Sebastiano Venier, chi è l’eroe della battaglia di Lepanto citato da Brendon Terrant

di Alberto Francavilla
Pubblicato il 15 Marzo 2019 16:18 | Ultimo aggiornamento: 15 Marzo 2019 17:14
Sebastiano Venier, chi è l'eroe della battaglia di Lepanto citato dal killer Brendon Terrant

Sebastiano Venier, chi è l’eroe della battaglia di Lepanto citato da Brendon Terrant

ROMA – Sebastiano Venier è uno dei nomi citati da Brendon Tarrant, il killer australiano autore della strage in Nuova Zelanda, a Christchurch. Venier è stato doge della Repubblica di Venezia fino al 1577. E’ passato alla storia per la battaglia di Lepanto in cui fu uno dei protagonisti delle forze della Lega Santa che sconfissero gli Ottomani.

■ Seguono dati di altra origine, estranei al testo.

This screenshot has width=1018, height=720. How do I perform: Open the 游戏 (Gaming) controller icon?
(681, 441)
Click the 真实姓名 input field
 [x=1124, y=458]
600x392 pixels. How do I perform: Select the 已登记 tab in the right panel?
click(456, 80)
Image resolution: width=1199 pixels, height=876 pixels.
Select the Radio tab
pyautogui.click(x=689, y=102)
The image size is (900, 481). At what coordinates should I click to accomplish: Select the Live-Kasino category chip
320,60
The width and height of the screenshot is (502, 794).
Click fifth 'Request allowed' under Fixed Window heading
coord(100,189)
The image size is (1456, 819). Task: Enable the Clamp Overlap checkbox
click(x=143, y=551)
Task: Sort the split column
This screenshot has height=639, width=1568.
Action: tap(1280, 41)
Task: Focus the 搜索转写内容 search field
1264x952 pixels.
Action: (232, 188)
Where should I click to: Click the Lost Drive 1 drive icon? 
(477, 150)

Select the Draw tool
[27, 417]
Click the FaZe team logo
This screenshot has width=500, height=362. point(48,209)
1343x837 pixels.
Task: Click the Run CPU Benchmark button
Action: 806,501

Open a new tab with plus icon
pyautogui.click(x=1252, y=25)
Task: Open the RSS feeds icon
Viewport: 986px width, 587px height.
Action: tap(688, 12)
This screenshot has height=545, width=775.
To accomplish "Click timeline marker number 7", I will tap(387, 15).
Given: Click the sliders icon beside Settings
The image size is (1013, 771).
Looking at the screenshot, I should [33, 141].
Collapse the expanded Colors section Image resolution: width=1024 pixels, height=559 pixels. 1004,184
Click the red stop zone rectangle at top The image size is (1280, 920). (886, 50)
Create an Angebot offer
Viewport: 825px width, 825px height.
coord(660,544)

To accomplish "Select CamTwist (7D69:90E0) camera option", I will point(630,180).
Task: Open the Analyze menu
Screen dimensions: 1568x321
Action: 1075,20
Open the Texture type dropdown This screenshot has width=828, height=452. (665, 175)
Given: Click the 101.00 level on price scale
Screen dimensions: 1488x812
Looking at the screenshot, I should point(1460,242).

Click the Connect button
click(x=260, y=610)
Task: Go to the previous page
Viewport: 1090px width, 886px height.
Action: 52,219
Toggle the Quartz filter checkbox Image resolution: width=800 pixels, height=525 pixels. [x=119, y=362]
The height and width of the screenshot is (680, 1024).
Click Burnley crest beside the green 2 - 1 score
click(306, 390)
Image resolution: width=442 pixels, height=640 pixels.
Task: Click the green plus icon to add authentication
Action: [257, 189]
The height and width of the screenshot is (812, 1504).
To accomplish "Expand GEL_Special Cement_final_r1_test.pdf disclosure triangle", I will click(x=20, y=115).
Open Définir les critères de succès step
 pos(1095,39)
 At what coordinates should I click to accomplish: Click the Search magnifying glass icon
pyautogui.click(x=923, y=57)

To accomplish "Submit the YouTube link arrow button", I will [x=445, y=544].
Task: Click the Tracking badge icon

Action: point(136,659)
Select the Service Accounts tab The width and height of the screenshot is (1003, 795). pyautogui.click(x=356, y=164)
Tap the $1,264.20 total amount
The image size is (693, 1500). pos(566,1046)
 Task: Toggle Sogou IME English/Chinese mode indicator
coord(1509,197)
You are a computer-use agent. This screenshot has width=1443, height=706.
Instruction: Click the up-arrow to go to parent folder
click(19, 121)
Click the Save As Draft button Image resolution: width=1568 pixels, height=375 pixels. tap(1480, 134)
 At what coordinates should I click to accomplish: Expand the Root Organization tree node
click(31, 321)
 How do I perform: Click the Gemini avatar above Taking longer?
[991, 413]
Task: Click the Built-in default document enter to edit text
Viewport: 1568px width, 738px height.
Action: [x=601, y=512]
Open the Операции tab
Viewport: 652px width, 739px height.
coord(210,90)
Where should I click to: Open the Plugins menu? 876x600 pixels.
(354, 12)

Siamo nel 1571 e Venier è al comando delle forze di Venezia dal ponte della Capitana. Siamo al centro della flotta, subito alla sinistra della Real di don Giovanni d’Austria. Giova ricordare che all’epoca Venier non era un giovane aitante e spavaldo, ma un signore di 75 anni. Nonostante questo, combattè in prima persona, e i libri di storia narrano che la sua balestra abbia ucciso più di un nemico turco. E narrano anche che avesse bisogno di un aiutante che gli ricaricava l’arma a suon di frecce, per via delle sue braccia non più forti come un tempo.

Dicono sempre i libri di storia che il doge fu anche ferito a un piede da una freccia, freccia che si sarebbe poi strappata via da solo (stavolta quindi senza l’ausilio del suddetto aiutante). Questo era possibile perché Venier indossava pantofole al posto degli stivali, pantofole che facevano miglior presa sul ponte bagnato della nave. Anche se qualche maligno insinua che soffrisse di calli o gotta, per cui semplicemente gli stivali gli provocavano maggior dolore. Molto più probabilmente, indossava non indossava stivali perché, in caso di ferita (come con la freccia) il contatto con il cuoio avrebbe aumentato le probabilità di contrarre infezioni. D’altronde anche l’Ammiraglio Nelson nella battaglia di Trafalgar indossava scarpe leggere al posto degli stivali d’ordinanza, calzature cioè più facili da togliere in caso appunto di ferita. (Fonte Wikipedia).